Seorang petani memilih tanaman padi yang masih bisa digunakan akibat kekeringan (FOTO ANTARA/Marifka Wahyu Hidayat) |
Jakarta (ANTARA News) - Kemarau 2012 adalah kemarau yang kering, berbeda dengan kemarau 2011 dan 2010 yang merupakan kemarau basah, kata Deputi Sains, Pengkajian, dan Informasi Kedirgantaraan, Lembaga Penerbangan dan Antariksa Nasional (Lapan) Prof Dr Thomas Djamaluddin.
"Sebab utama kemarau kering adalah berkurangnya curah hujan dan minimnya massa uap air akibat mendinginnya laut di sebagian besar wilayah Indonesia," kata pakar atmosfer ini di Jakarta, Selasa.
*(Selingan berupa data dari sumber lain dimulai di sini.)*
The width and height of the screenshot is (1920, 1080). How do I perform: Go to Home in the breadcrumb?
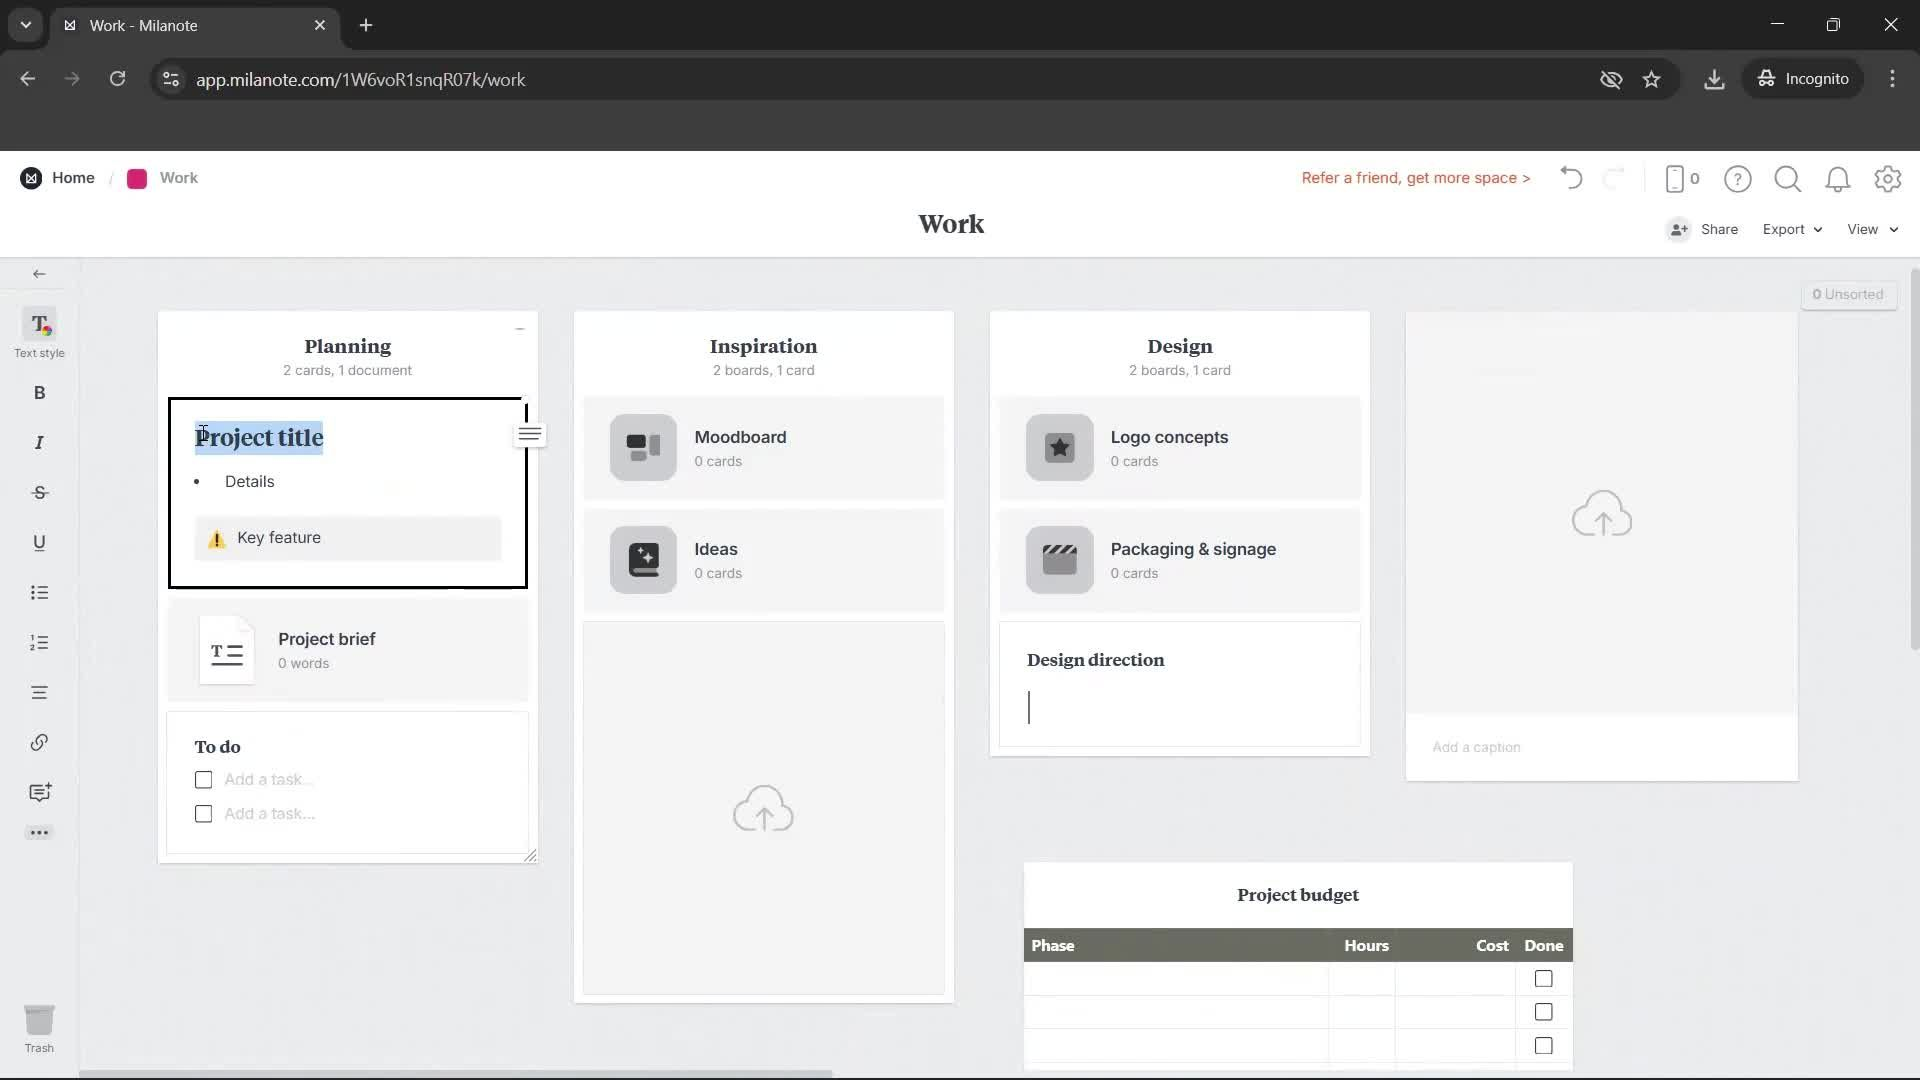73,177
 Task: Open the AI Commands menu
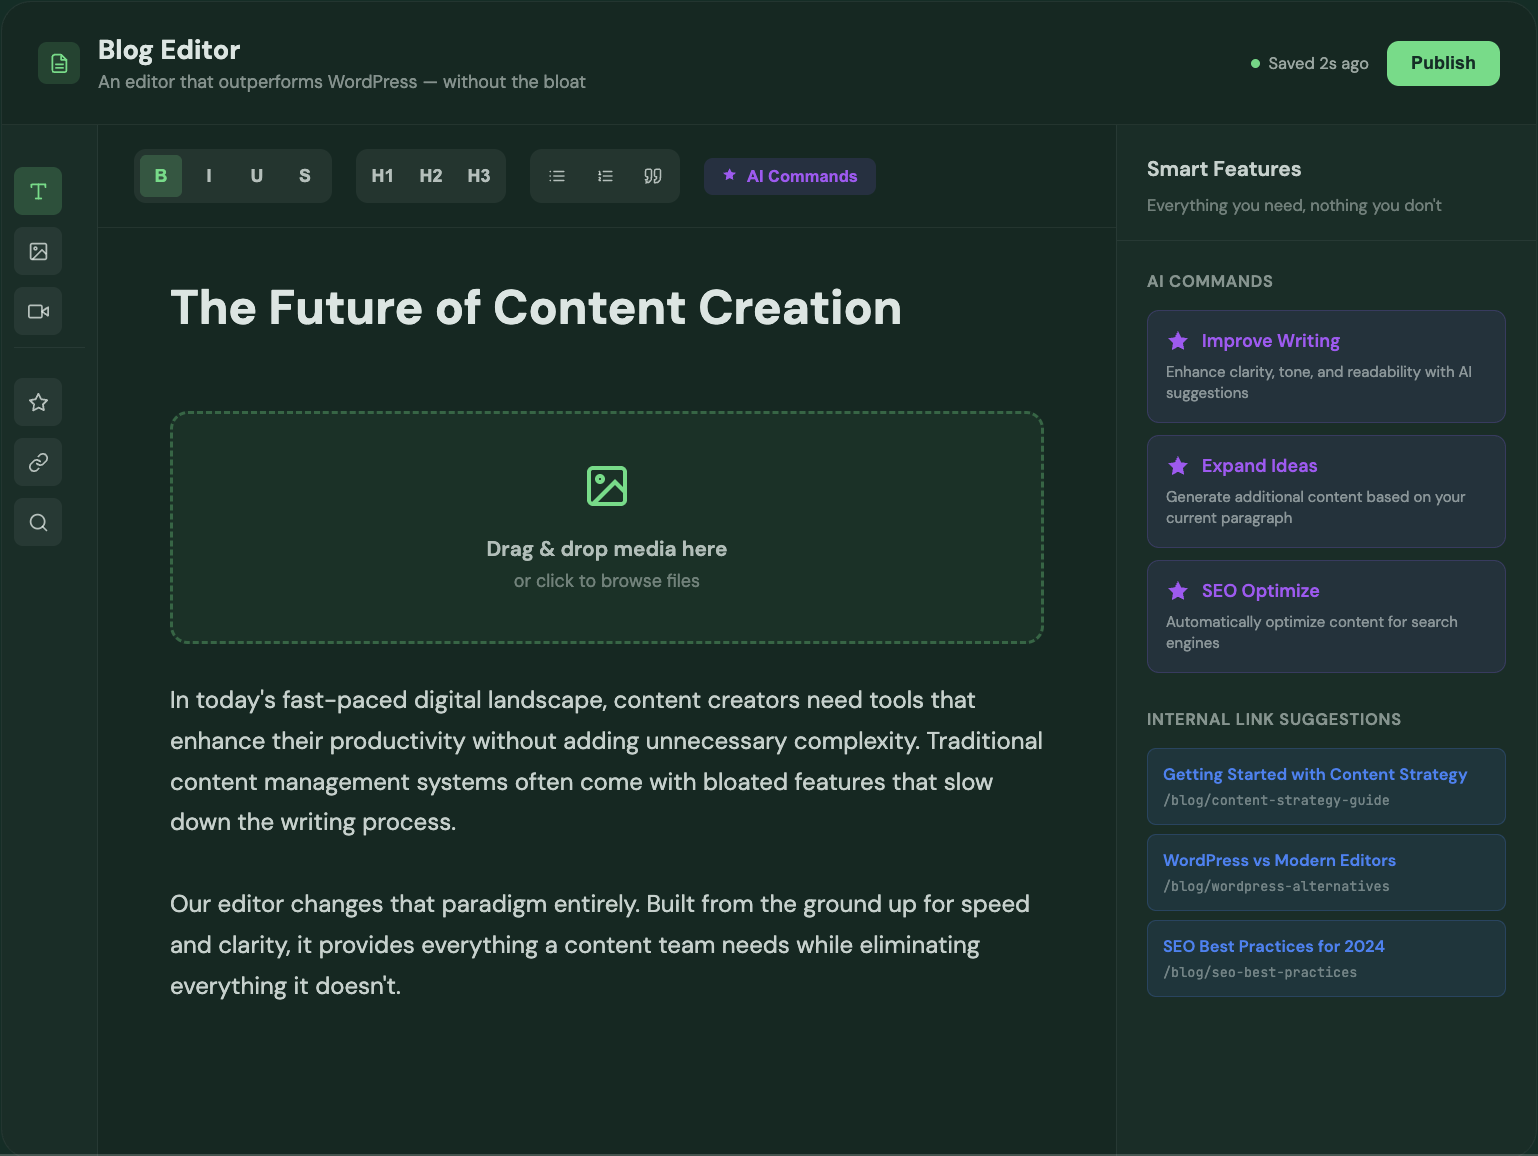790,176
Data satelit menunjukkan pada akhir Agustus 2012, suhu permukaan laut di sekitar Indonesia lebih dingin dari rata-rata, sehingga pembangkitan uap air di wilayah Selatan Indonesia menjadi sangat minim, di bawah rata-rata sehingga menyebabkan kemarau 2012 menjadi kemarau yang kering.
Djamal juga membantah banyaknya pemberitaan bahwa kemarau kali ini merupakan kemarau berkepanjangan, karena menurut dia saat ini normalnya memang masih musim kemarau.
Data curah hujan dari satelit TRMM menunjukkan di sebagian wilayah Sumatera, Jawa, Kalimantan Selatan, dan Sulawesi selama Agustus sampai awal September curah hujan memang di bawah rata-rata.
"Musim kemarau di Indonesia adalah kondisi periodik tahunan yang terjadi ketika matahari berada di belahan utara, yang normalnya terjadi antara Juni-Agustus," ujarnya.
Ia menjelaskan, wilayah pertemuan angin dari belahan Selatan yang dingin dengan angin dari belahan Utara yang hangat menyebabkan terjadinya pembentukan awan yang aktif yang dinamakan ITCZ (Intertropical Convergence Zona atau Zona Penyatuan Wilayah Tropis) yang sering juga disebut oleh para pelaut sebagai `Doldrums`.
ITCZ mencapai posisi paling Utara sekitar bulan Juli yang dari segi waktu merupakan puncak musim kemarau, ujarnya.
Dengan bergesernya daerah konvergensi ke Utara, maka daerah pembentukan awan di wilayah Indonesia juga berkurang, ujarnya, dengan demikian ini menyebabkan berkurangnya hujan saat musim kemarau. Selanjutnya, ITCZ akan kembali bergeser ke Selatan secara perlahan.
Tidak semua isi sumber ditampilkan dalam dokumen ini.